We further assessed if some urinary metabolites were specific to the few UC patients. OPLS-DA models were generated to compare the subjects at the different time points. The models generated with one predictive and two orthogonal components were significant at baseline (R2X = 0.42, R2Y = 0.94, Q2Y = 0.34), at 6 mo (R2X = 0.48, R2Y = 0.94, Q2Y = 0.55) and at 12 mo (R2X = 0.50, R2Y = 0.95, Q2Y = 0.55). Only three metabolites showed pattern differentiating UC from CD patients consistently over time, including higher urinary concentrations of deoxycholic acid (DCA), 7-ketolithocholic acid and beta-ursocholic acid (βUCA) in urine from UC patients (Table 3).

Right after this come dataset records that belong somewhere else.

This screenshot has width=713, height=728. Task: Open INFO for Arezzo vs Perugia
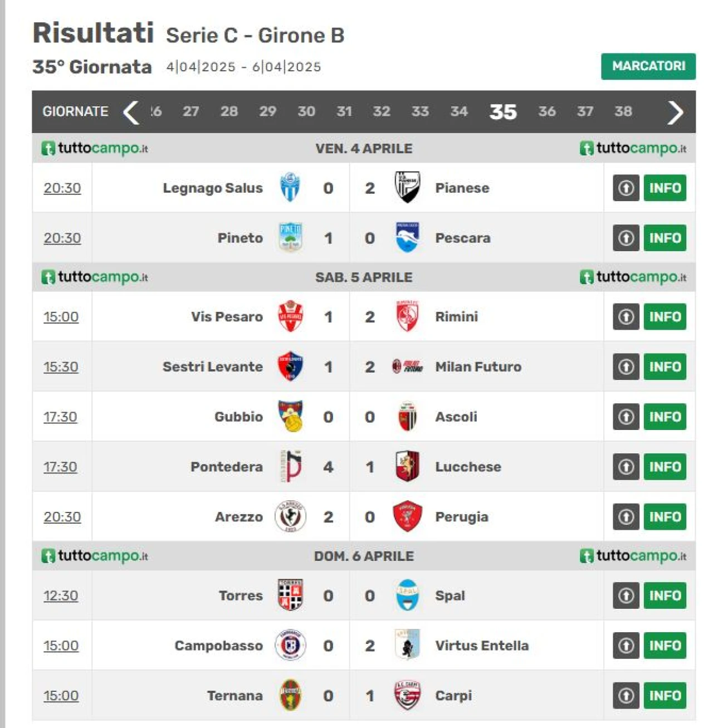tap(665, 516)
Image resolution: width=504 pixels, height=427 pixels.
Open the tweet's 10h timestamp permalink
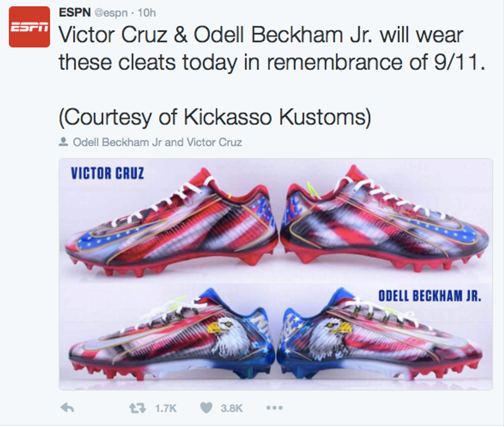[147, 12]
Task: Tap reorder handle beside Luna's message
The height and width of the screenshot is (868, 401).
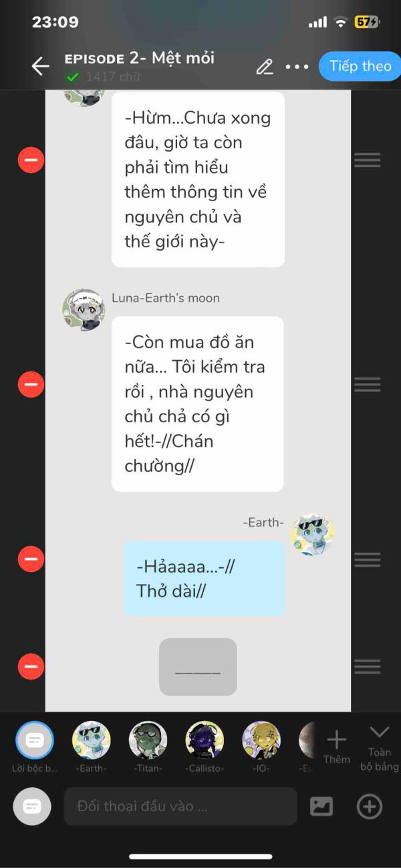Action: pyautogui.click(x=367, y=384)
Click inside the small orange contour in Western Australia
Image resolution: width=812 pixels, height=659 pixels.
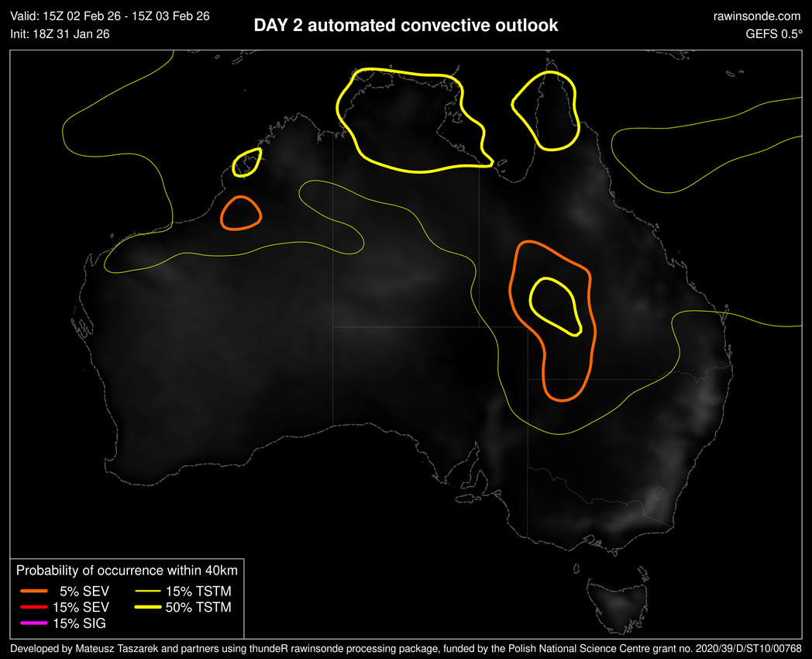tap(240, 212)
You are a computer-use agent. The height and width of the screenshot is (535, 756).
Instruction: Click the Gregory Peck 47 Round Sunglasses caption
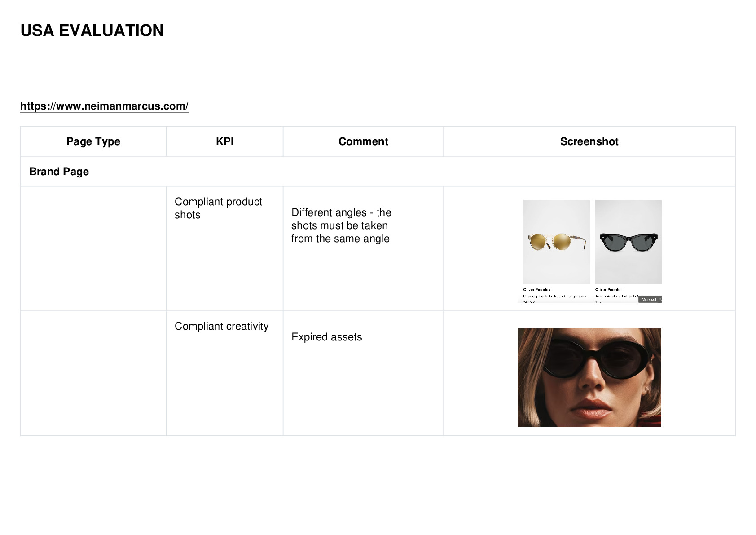555,296
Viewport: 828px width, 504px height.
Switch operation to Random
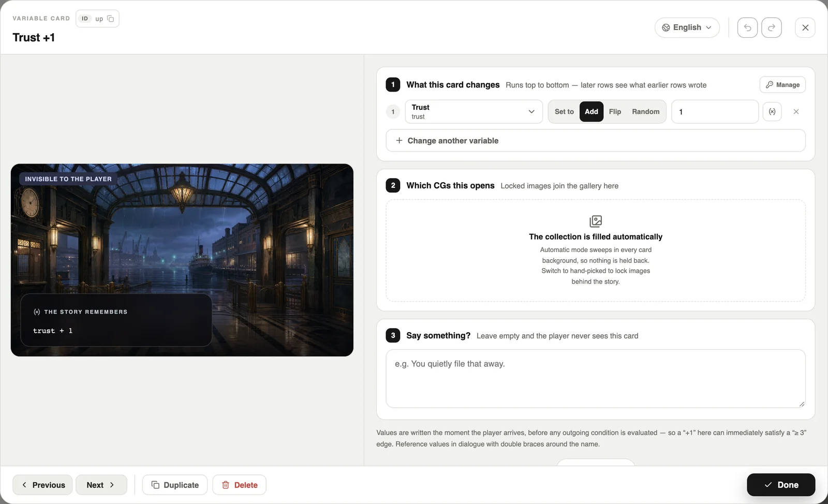pyautogui.click(x=645, y=112)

| Comparison UC - CD subjects at metabolites | Baseline | 6 mo | 12 mo | |||
| VIP | r | VIP | r | VIP | r | |
| DCA | 1.6 | 0.5 | 1.4 | 0.5 | 0.8 | 0.2 |
| 7-ketoLCA | 1.1 | 0.3 | 1.2 | 0.4 | 1.8 | 0.5 |
| Beta-UCA | 0.3 | 0.1 | 2.0 | 0.7 | 1.0 | 0.3 |
Finally, we explored urinary metabolic signatures linked to clinical and anthropometric endpoints in the IBD population. An O-PLS regression approach was applied using cross-validation by subjects, since clinical and metabonomics data were generated from each subject at 3 different time points. Some relationships between urinary metabolite profiles and anthropometric features were modeled, but not in relation to disease index (Q2Y < 0) or inflammatory status (CRP, calprotectin, Q2Y < 0). Statistically significant associations were modeled in relation to BMI (R2X = 0.40, R2Y = 0.82, Q2Y = 0.35), BMI-z scores (R2X = 0.40, R2Y = 0.83, Q2Y = 0.29), body weight (R2X = 0.43, R2Y = 0.74, Q2Y = 0.15), % of fat mass (R2X = 0.39, R2Y = 0.83, Q2Y = 0.36). A conservative approach was applied for selecting the most influential metabolites, namely using the VIP threshold > 1.0 and a r value significance at 95%CI (e.g., r > 0.265 or r < -0.265). A consolidated data overview is reported in Table 4 for the relevant anthropometric parameters and metabolites. Similar urinary metabolite patterns could be ascribed to the body composition parameters, including bile acids, amino acids and TCA cycle intermediates, as well as some dietary/gut microbial related metabolites (Table 4).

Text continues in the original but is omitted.